*EXERCISE GOAL*
Give the number of lines below that contain "agent", with no other output.

___ DATA FOR THIS EXERCISE ___

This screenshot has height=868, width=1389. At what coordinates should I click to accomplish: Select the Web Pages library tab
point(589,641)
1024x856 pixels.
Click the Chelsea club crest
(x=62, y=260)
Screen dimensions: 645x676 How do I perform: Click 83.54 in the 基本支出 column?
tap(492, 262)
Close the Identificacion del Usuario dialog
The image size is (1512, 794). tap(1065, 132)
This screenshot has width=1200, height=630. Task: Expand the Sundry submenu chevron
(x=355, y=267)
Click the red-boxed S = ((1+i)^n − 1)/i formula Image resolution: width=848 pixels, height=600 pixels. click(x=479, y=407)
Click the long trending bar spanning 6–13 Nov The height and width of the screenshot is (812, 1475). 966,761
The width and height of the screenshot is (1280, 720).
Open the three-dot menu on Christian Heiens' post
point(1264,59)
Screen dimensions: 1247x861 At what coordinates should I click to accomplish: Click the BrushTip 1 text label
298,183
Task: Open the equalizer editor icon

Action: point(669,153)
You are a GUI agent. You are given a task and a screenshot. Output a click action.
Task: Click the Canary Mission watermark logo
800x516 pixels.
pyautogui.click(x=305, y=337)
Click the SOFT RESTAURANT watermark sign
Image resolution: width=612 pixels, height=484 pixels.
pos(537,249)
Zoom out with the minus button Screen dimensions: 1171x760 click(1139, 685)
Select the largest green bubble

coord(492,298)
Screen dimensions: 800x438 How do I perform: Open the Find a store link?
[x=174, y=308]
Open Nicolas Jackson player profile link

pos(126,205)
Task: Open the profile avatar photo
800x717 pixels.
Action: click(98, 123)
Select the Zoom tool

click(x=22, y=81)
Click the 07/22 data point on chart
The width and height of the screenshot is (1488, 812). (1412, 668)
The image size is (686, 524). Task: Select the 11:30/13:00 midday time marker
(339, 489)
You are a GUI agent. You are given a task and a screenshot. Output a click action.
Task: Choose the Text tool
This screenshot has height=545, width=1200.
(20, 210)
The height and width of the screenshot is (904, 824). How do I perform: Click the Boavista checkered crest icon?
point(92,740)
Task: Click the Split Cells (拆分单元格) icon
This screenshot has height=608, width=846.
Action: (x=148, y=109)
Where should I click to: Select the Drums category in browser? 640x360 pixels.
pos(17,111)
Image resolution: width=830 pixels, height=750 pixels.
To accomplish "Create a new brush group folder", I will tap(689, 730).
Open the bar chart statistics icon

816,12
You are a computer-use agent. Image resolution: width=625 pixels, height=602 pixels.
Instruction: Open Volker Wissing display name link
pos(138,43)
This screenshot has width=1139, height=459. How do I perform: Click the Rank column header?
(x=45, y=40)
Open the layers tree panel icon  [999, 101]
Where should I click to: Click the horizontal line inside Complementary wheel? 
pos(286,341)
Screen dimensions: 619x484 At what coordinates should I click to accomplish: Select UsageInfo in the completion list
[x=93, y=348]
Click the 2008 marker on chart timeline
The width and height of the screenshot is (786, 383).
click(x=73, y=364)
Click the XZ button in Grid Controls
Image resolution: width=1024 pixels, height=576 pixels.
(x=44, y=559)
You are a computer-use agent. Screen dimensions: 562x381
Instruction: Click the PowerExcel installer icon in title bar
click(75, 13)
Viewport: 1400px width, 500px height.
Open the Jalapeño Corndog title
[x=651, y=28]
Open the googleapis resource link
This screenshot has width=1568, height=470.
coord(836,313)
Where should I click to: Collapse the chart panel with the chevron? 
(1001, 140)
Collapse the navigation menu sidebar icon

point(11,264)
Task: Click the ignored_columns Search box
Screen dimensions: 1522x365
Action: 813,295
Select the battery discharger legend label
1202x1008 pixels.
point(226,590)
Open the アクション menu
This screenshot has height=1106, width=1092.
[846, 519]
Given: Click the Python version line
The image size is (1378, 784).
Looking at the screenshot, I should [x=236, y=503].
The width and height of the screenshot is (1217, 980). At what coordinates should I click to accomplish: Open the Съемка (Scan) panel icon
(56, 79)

___

*SOLUTION FOR THIS PROBLEM*
4